= Beginning of Section =

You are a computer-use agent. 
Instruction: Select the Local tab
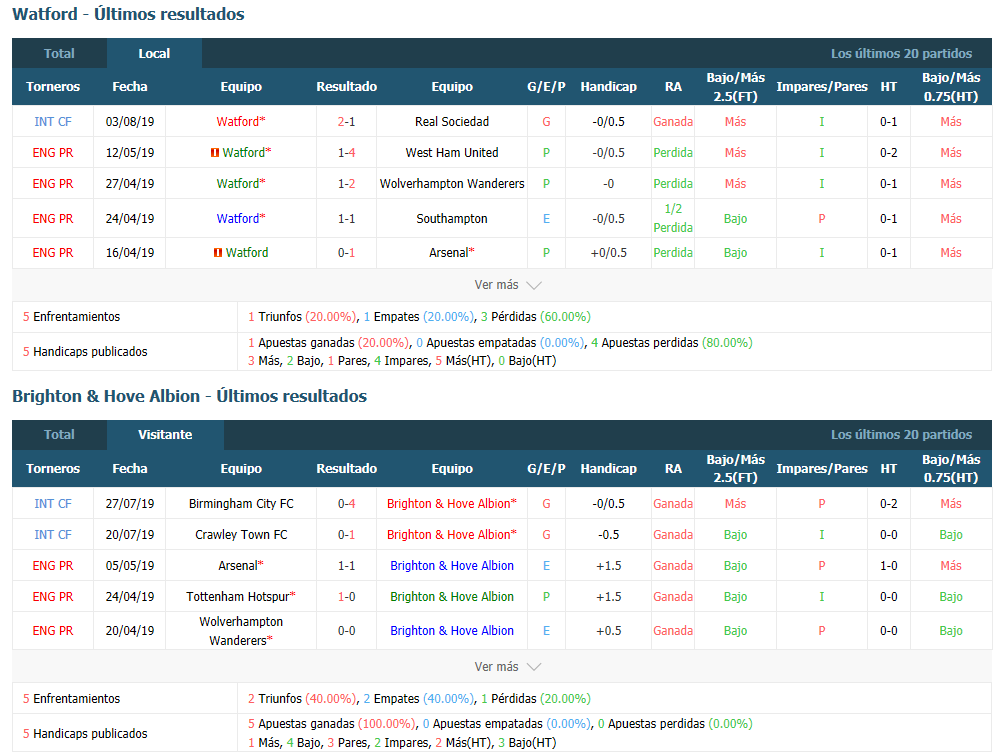point(154,54)
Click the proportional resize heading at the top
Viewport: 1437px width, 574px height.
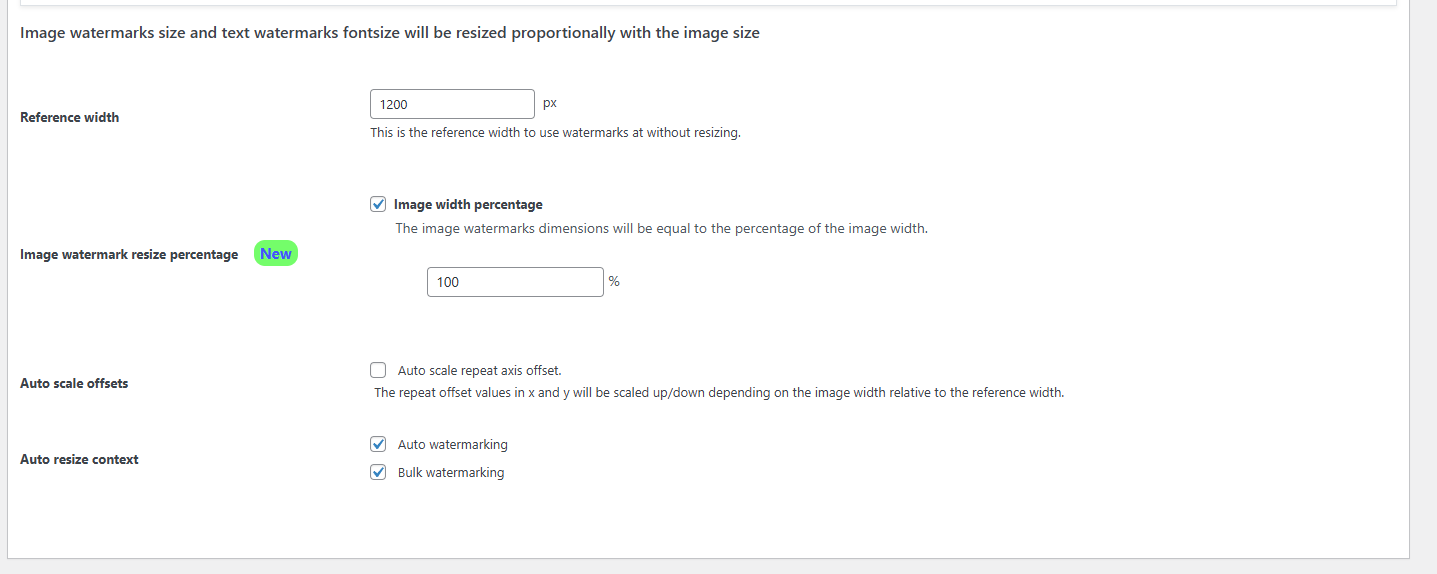[390, 33]
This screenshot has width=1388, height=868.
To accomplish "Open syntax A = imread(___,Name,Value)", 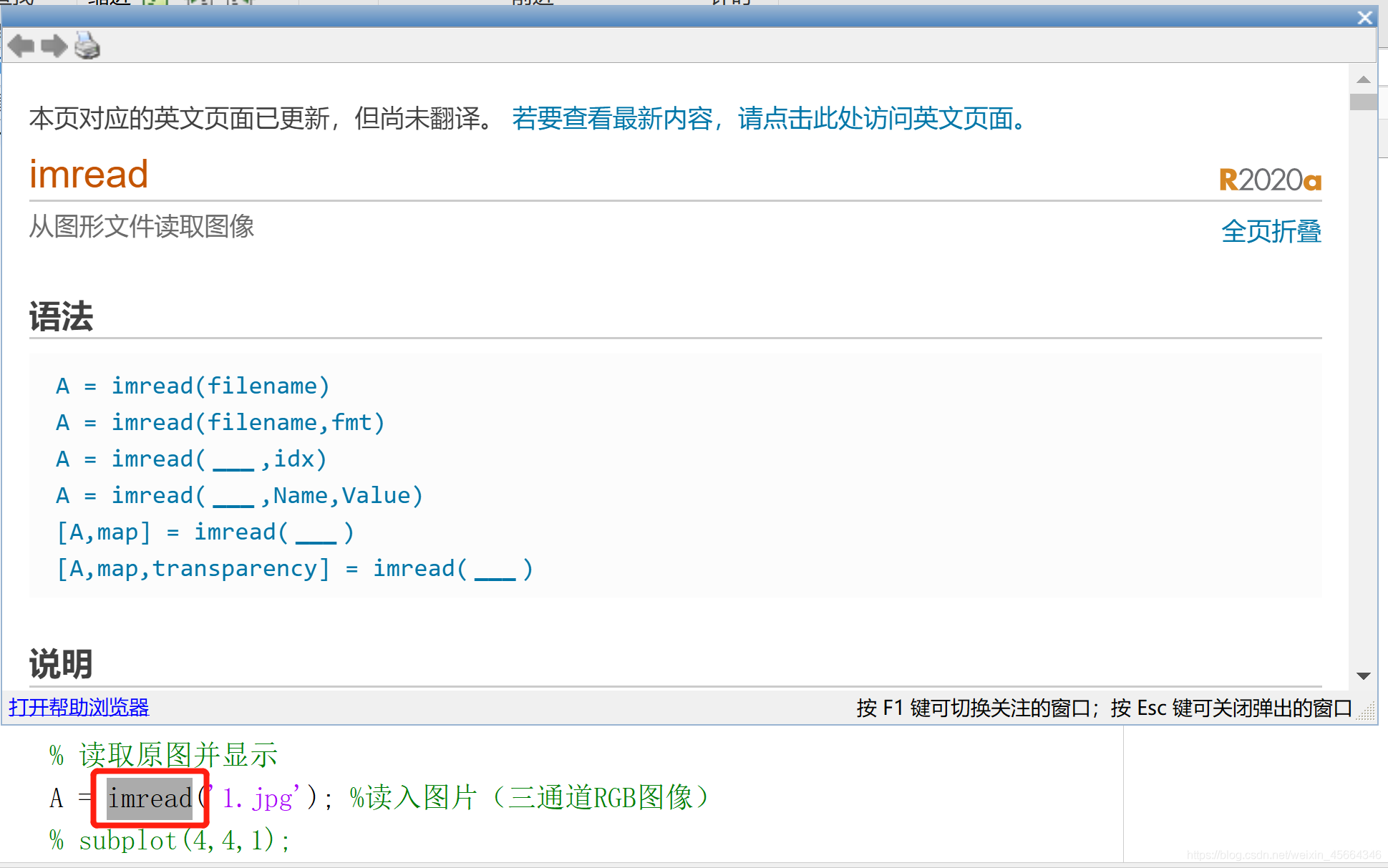I will 239,496.
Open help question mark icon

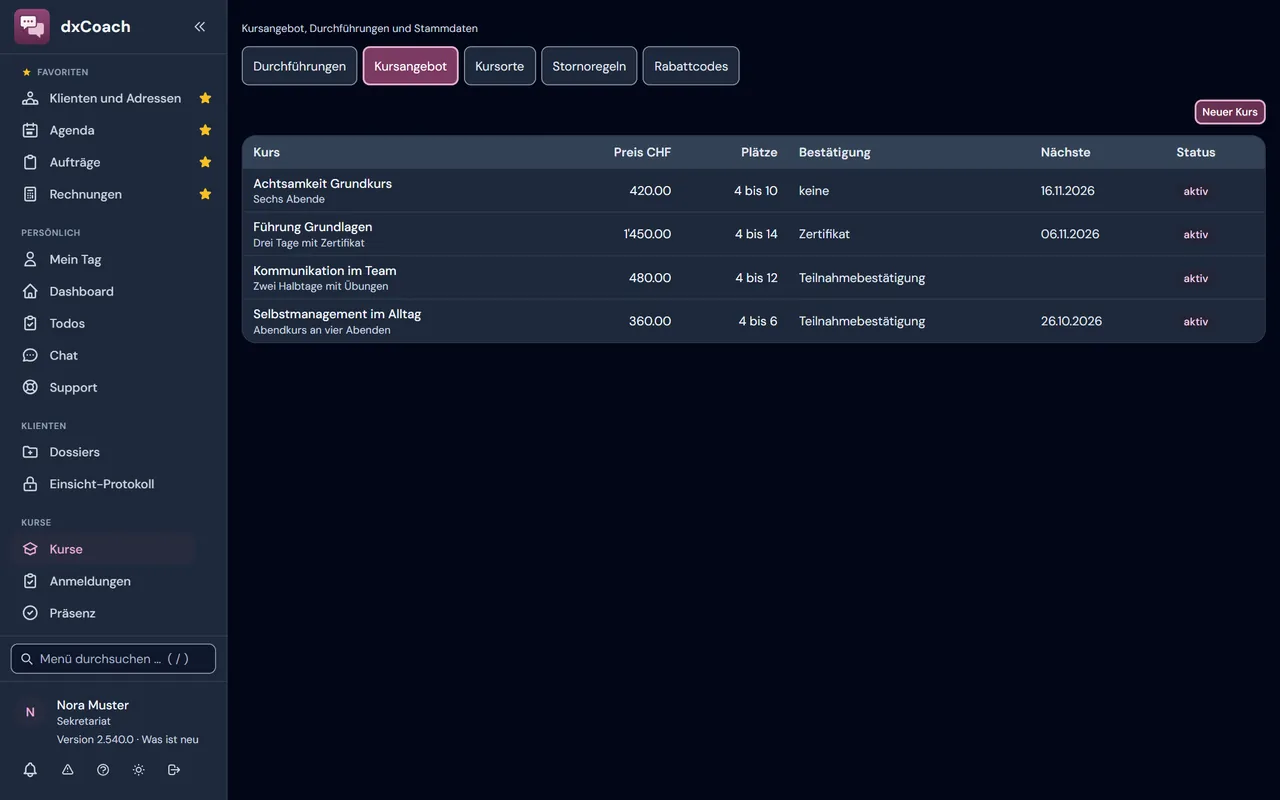(103, 770)
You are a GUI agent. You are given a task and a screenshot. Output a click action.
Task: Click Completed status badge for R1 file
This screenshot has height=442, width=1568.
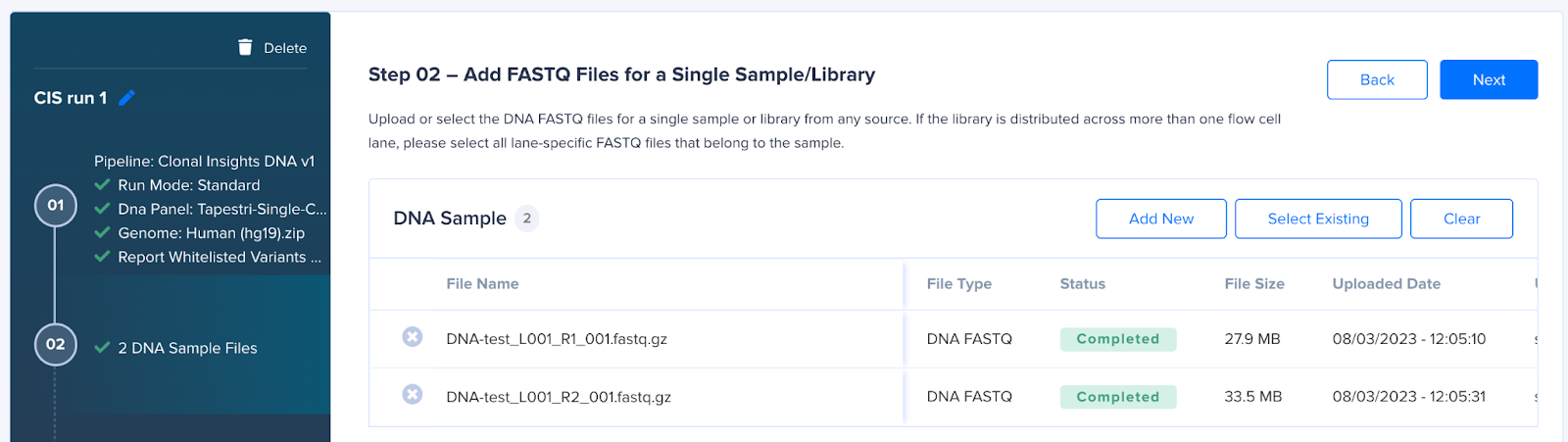click(1118, 339)
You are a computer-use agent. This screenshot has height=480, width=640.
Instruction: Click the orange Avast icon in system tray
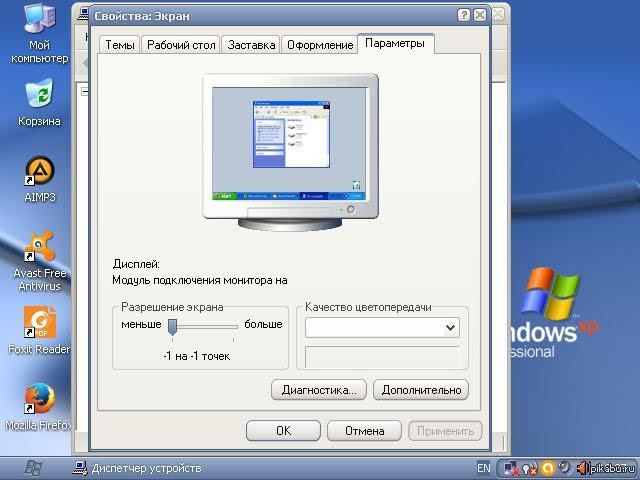547,468

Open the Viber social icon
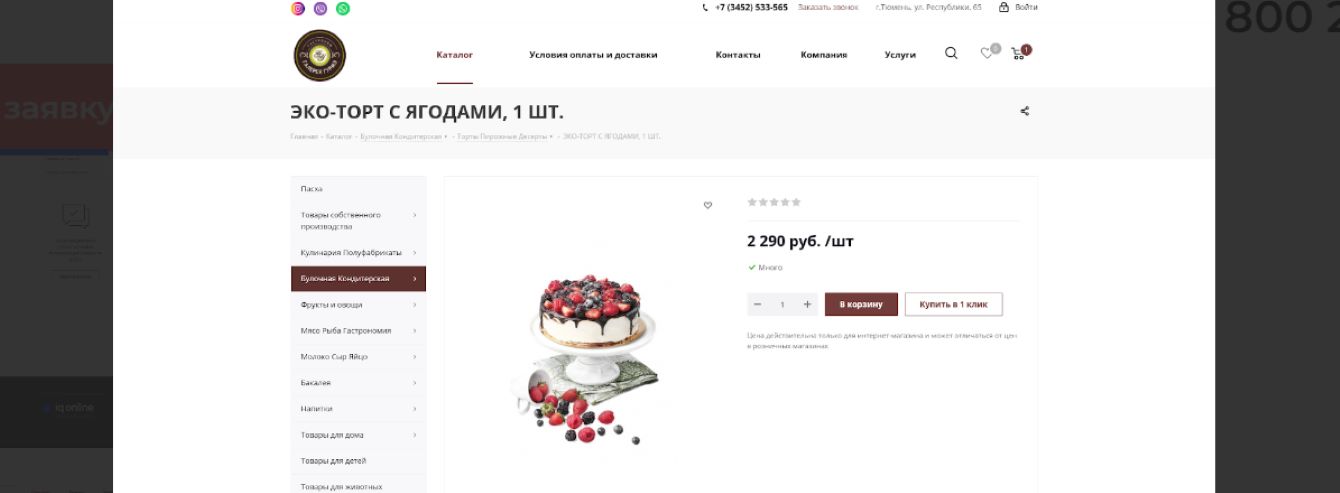[320, 8]
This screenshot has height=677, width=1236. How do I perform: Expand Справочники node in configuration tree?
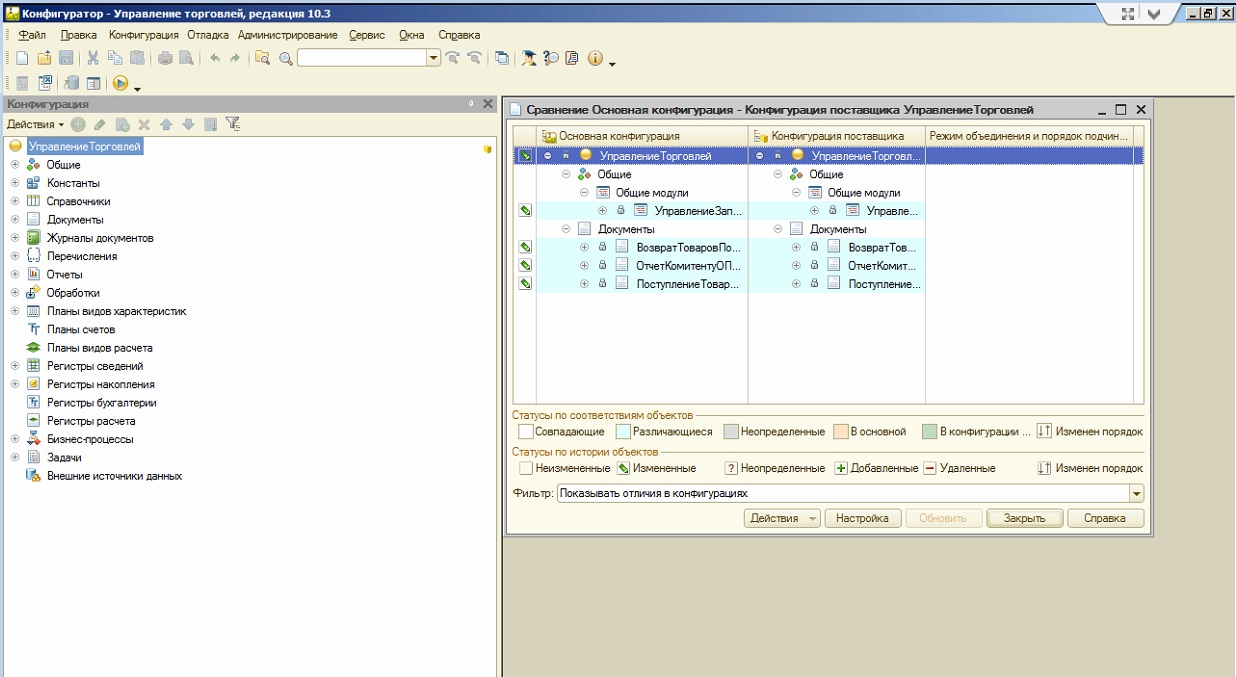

= End of Section =

#### [EXERCISE GOAL]
To complete this exercise, transcribe exactly the lines above from the one that holds "Open help question mark icon" through the one that holds "You are a computer-use agent. This". Pictures stay out.

#### [COMPLETED EXERCISE]
Open help question mark icon

(103, 770)
You are a GUI agent. You are given a task and a screenshot. Output a click action.
Task: Click Completed status badge for R1 file
This screenshot has height=442, width=1568.
click(1118, 339)
You are a computer-use agent. This screenshot has height=480, width=640.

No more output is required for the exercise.